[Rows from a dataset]
· · ·

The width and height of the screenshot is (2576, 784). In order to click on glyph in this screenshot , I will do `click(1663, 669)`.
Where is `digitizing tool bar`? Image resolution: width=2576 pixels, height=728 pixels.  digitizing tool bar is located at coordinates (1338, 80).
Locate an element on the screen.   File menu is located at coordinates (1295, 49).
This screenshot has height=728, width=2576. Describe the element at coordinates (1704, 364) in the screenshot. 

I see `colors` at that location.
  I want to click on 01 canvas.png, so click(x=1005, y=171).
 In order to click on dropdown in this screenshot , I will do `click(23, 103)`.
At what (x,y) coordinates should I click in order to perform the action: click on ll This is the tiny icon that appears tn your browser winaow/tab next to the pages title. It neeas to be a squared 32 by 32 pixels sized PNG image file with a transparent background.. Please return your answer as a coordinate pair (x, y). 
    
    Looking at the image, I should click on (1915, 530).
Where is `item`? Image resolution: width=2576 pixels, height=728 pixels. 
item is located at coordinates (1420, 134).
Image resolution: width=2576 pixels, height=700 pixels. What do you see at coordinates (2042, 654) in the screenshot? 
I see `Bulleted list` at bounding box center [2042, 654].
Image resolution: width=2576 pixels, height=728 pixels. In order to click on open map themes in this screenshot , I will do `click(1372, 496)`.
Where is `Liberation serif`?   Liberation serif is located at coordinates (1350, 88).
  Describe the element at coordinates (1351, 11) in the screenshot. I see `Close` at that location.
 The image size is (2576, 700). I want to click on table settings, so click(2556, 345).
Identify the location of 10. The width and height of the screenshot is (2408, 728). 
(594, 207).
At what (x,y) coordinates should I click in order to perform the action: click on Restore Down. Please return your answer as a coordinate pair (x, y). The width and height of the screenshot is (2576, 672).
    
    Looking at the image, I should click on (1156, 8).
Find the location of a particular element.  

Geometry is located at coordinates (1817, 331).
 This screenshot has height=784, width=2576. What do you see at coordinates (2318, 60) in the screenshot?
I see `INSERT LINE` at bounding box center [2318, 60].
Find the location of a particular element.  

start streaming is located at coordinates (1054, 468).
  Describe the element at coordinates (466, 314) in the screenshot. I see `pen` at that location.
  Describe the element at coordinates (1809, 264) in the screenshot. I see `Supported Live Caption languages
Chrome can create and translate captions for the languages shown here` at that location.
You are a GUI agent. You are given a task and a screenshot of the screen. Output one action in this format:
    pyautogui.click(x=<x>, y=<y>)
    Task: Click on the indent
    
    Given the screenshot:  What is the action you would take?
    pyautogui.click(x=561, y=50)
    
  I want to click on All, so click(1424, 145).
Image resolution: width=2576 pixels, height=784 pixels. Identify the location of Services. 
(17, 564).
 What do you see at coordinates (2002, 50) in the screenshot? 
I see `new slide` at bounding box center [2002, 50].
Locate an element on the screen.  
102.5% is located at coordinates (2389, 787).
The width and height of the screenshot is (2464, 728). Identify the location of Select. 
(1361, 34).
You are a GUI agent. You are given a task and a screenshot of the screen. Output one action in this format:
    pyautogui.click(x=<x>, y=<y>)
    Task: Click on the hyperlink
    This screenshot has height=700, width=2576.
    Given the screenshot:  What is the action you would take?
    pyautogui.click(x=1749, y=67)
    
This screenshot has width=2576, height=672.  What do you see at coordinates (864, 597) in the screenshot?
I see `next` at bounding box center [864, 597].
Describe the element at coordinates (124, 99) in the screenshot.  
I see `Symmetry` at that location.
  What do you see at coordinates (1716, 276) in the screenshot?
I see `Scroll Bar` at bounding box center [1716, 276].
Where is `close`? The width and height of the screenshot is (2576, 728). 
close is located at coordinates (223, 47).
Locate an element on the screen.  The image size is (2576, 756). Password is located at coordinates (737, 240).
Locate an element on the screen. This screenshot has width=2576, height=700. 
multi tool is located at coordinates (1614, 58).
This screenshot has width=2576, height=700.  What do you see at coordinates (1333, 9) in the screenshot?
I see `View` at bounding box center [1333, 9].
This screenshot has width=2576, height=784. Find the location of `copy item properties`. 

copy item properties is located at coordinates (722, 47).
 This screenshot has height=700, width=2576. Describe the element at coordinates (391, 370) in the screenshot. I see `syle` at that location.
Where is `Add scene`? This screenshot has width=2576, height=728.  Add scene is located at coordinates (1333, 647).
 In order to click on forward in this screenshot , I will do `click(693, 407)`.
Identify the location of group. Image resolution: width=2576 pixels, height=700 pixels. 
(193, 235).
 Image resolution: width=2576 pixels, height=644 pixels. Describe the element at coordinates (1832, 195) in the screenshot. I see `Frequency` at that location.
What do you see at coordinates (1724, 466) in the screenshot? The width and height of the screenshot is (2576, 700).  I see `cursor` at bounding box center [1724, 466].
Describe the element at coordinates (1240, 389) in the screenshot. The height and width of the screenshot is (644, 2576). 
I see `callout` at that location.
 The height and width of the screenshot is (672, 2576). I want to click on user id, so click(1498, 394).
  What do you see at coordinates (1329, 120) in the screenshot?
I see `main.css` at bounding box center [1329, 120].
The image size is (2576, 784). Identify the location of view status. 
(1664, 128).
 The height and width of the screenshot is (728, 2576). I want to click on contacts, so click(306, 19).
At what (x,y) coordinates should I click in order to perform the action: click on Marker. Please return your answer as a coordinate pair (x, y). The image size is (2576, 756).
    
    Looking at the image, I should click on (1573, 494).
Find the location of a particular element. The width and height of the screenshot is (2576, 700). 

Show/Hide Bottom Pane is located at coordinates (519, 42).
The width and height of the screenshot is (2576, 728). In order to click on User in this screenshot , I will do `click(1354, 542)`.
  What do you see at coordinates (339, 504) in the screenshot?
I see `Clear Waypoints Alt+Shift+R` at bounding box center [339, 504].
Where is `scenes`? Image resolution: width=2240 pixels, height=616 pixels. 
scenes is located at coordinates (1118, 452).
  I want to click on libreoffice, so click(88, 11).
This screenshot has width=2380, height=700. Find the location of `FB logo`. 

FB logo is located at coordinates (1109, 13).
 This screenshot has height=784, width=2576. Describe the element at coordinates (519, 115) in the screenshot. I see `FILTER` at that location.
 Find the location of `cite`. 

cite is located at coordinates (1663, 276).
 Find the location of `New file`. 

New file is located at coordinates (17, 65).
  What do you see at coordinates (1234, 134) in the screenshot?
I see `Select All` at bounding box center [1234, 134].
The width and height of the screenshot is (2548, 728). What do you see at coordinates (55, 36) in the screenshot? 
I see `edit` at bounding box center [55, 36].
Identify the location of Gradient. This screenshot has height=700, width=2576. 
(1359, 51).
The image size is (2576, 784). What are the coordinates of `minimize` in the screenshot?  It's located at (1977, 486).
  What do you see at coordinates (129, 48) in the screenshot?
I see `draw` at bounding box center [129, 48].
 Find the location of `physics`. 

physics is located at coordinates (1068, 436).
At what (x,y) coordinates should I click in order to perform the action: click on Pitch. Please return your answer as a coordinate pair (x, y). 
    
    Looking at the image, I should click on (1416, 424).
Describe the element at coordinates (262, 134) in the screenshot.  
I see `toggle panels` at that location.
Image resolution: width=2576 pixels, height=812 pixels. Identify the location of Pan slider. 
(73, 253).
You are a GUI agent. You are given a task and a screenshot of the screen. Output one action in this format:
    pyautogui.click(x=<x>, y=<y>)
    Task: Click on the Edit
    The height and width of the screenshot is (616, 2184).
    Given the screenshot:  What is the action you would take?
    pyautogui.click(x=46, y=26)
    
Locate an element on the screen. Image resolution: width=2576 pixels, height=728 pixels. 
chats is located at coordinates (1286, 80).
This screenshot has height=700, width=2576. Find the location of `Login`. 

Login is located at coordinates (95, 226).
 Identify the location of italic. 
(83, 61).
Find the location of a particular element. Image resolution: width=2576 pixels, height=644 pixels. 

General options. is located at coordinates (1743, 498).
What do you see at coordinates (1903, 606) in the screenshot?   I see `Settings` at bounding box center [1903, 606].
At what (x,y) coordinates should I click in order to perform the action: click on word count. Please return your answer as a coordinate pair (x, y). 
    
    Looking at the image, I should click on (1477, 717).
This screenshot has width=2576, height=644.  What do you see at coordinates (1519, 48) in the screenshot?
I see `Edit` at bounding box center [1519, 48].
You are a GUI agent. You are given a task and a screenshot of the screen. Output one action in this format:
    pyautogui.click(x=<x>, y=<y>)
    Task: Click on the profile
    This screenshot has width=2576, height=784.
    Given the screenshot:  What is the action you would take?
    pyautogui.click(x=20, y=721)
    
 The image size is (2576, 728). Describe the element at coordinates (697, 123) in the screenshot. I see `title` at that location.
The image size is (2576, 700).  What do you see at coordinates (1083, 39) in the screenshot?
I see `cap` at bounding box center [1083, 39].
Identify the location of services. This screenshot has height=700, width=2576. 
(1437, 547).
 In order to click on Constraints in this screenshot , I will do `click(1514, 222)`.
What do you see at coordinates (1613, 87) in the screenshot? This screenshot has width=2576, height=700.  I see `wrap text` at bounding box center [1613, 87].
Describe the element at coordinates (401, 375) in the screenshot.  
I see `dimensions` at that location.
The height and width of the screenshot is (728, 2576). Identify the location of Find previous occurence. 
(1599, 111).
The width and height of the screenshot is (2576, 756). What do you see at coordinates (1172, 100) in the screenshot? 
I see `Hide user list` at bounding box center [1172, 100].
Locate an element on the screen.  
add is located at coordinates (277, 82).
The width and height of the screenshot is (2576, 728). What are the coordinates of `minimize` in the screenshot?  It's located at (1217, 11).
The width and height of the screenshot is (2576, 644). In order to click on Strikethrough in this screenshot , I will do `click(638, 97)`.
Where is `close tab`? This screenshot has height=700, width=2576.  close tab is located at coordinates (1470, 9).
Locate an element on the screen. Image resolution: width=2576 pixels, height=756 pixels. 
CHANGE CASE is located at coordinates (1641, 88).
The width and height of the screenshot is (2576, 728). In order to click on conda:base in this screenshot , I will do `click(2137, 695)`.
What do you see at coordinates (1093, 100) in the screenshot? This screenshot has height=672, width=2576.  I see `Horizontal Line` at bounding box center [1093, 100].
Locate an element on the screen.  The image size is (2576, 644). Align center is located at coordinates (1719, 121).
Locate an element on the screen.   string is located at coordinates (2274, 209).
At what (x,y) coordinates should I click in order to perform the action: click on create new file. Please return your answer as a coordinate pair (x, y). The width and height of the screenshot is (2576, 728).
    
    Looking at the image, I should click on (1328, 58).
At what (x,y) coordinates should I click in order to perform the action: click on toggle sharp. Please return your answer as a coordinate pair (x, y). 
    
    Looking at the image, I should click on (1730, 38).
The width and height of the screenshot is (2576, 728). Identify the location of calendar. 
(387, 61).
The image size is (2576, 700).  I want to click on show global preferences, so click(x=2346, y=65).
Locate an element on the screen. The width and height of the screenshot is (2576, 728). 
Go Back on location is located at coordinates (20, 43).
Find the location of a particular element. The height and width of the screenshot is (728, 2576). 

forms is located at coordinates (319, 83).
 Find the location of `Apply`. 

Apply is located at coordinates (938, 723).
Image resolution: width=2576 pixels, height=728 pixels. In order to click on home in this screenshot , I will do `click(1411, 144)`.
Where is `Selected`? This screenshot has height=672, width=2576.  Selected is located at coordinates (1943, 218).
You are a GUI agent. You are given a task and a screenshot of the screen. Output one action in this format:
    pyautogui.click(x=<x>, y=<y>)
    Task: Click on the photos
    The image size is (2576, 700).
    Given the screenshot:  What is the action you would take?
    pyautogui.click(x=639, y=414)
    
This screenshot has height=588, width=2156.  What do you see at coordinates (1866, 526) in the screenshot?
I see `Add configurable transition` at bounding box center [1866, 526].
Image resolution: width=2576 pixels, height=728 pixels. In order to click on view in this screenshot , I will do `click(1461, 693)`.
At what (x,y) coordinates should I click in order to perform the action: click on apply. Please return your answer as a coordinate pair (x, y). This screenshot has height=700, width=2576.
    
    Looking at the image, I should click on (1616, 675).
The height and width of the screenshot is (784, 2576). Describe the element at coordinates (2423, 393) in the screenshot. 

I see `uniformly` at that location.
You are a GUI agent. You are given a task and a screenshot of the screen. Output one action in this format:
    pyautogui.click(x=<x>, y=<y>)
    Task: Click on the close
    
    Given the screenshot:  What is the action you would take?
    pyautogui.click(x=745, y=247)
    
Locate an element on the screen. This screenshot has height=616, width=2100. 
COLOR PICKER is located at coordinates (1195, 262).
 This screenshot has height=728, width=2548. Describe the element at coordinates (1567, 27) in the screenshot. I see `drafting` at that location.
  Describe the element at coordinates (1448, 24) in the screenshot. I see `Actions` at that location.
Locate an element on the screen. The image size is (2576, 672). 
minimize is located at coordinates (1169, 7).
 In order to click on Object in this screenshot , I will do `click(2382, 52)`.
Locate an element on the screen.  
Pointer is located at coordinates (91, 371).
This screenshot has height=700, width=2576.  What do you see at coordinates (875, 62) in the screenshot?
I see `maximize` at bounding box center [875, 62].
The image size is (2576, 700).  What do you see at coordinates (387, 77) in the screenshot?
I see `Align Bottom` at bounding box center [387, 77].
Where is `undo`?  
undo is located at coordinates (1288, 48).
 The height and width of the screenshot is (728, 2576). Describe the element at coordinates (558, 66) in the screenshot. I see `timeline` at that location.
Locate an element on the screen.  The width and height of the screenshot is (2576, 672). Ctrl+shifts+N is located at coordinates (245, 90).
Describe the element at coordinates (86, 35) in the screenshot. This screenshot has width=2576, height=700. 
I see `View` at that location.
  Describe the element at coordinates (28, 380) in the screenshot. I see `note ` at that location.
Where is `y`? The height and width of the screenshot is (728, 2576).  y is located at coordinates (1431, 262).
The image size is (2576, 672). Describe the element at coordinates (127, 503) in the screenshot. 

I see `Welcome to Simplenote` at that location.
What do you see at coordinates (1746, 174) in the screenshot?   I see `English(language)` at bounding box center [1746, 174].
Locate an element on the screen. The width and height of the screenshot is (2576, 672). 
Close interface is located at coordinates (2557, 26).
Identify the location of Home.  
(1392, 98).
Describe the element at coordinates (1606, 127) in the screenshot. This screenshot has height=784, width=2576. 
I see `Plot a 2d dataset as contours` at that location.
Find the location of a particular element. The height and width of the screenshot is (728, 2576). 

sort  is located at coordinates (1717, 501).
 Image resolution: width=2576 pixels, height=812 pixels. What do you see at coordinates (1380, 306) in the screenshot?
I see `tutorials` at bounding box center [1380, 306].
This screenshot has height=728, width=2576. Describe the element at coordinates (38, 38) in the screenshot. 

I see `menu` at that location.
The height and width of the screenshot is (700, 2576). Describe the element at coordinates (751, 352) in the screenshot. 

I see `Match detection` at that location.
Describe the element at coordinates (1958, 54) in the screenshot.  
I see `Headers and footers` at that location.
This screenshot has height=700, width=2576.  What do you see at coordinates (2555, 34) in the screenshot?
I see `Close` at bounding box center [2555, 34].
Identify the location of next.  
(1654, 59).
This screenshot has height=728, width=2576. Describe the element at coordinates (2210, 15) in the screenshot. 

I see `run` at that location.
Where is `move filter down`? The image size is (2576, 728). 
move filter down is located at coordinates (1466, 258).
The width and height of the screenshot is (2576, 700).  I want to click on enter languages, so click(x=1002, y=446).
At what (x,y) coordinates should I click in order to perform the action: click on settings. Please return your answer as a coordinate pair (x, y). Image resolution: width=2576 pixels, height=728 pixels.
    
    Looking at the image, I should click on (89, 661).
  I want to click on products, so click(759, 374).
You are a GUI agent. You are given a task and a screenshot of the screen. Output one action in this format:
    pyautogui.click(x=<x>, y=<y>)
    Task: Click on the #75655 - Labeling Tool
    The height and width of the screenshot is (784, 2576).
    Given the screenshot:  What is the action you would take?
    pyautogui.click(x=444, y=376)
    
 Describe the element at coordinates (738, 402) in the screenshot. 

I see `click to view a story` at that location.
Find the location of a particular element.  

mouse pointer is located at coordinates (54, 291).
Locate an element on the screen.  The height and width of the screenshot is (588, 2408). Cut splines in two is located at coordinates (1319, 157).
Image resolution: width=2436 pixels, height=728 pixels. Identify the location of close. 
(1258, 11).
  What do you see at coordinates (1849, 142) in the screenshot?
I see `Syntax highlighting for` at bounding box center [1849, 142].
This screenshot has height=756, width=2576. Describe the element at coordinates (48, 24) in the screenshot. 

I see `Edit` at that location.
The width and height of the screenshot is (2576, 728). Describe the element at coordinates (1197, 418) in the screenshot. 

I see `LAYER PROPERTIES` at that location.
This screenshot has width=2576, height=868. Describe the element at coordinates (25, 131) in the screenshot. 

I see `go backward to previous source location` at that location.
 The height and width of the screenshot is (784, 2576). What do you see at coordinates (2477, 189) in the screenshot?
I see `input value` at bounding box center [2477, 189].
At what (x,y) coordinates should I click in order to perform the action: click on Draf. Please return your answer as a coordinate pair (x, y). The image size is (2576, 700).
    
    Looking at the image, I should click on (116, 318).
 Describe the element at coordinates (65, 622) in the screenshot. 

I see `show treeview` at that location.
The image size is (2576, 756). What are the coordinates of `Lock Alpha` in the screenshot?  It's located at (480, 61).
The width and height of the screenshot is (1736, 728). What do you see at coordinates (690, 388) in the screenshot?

· · ·

Work instructions - Take the part of the data that opens with the line containing "Identify the location of group." and closes with the line containing "Image resolution: width=2576 pixels, height=644 pixels. Describe". Write those lines out again with "group" switched to "toolbar" and everything else left unchanged.

Correct result -
Identify the location of toolbar. Image resolution: width=2576 pixels, height=700 pixels. 
(193, 235).
 Image resolution: width=2576 pixels, height=644 pixels. Describe the element at coordinates (1832, 195) in the screenshot. I see `Frequency` at that location.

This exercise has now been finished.